Como funciona o processo de fechamento contábil mensal?
- Definir o corte e reunir as informações. A equipe aplica a data de corte prevista em sua política e reúne lançamentos, extratos, documentos e dados pertinentes. O corte define a qual período cada movimentação pertence, embora a conferência possa continuar depois do último dia do mês.
- Conciliar saldos e documentos. Os saldos do razão contábil são comparados com extratos, controles auxiliares e outras evidências. A equipe investiga diferenças para separar erros, registros pendentes, eventos em trânsito e variações já explicadas.
- Registrar e revisar os ajustes. A equipe prepara os ajustes aplicáveis, como apropriações por competência, depreciações ou correções. Cada ajuste deve ter cálculo, suporte, responsável e revisão compatíveis com o controle definido.
- Revisar os resultados e concluir o período. Os responsáveis revisam o balancete, as variações relevantes e os relatórios previstos. Diferenças abertas recebem tratamento e acompanhamento documentados conforme a política da equipe, mesmo que a tarefa operacional já tenha sido marcada como concluída.

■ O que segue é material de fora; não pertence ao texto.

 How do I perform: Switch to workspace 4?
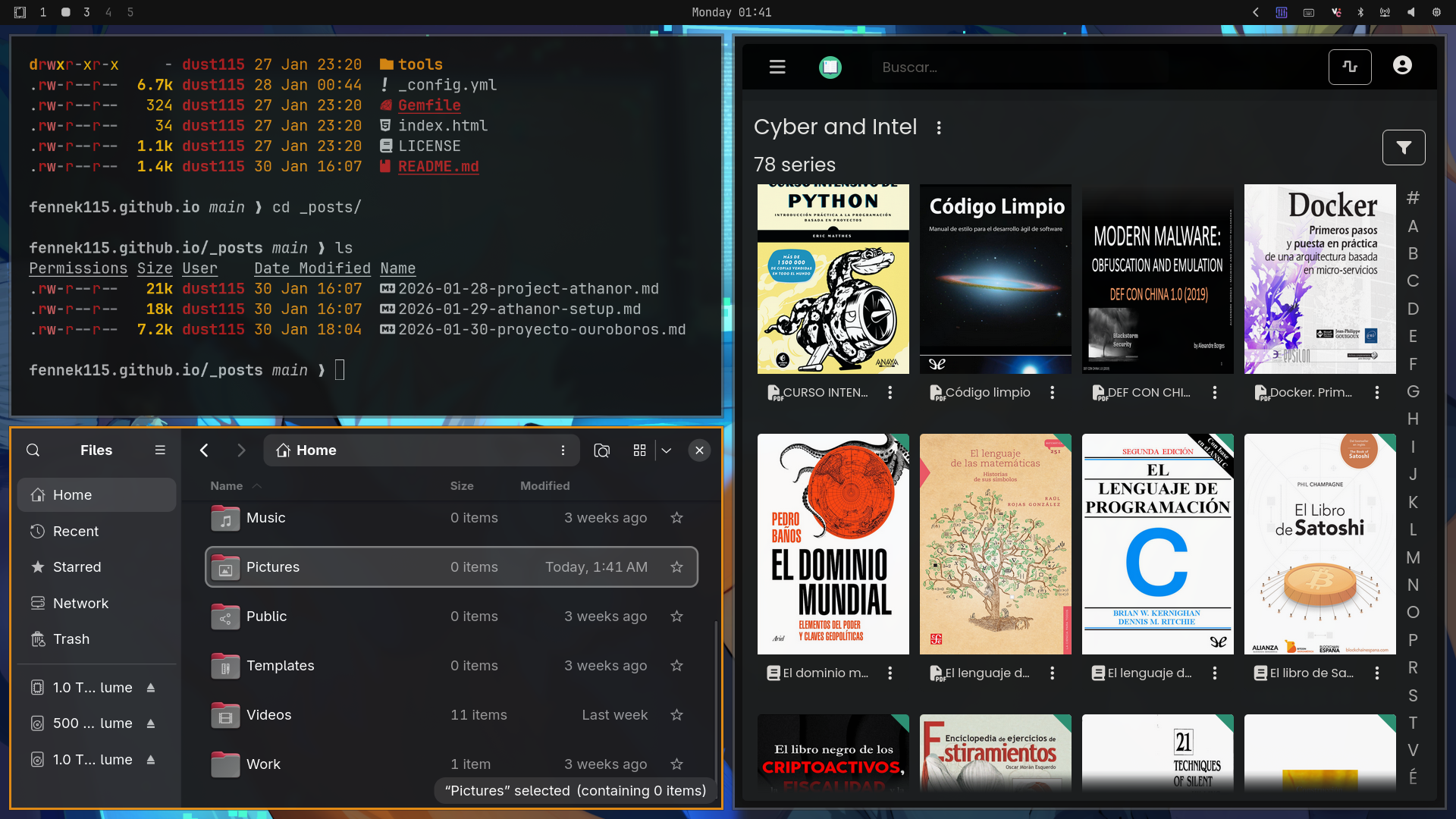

Exemplo de fechamento mensal
Em um exemplo ilustrativo, um controle de despesas indica R$ 120.000 para o mês, enquanto o razão contábil apresenta R$ 108.000. A diferença é de R$ 12.000. A fatura do fornecedor mostra um serviço de R$ 7.500 recebido no mês e ainda não registrado. O controle de ativos e sua memória de cálculo mostram uma depreciação de R$ 4.500, previamente apurada para o mesmo período e ainda não contabilizada.
Os dois itens explicam integralmente a diferença, pois R$ 7.500 mais R$ 4.500 totalizam R$ 12.000. Depois de confirmar os documentos e a competência, a equipe registra os dois ajustes. O saldo do razão contábil passa de R$ 108.000 para R$ 120.000 e fica alinhado ao controle de despesas. As evidências seguem com a conta para revisão.
Corte, prazo e checklist são controles diferentes
A data de corte determina a qual mês uma transação pertence. O prazo indica quando a equipe pretende concluir as revisões, e os relatórios podem sair depois. Confundir esses marcos aumenta o risco de atribuir um evento ao período errado.
Não existe duração única para o fechamento contábil mensal. O calendário depende do volume de dados, da complexidade, das dependências e da política da organização. Uma diferença aberta exige decisão documentada sobre correção, investigação ou acompanhamento.
Um checklist registra tarefas, responsáveis, dependências, evidências e aprovações. Ele melhora a coordenação, mas uma caixa marcada não comprova que o saldo está correto. A qualidade depende do controle executado, da evidência reunida e da revisão realizada.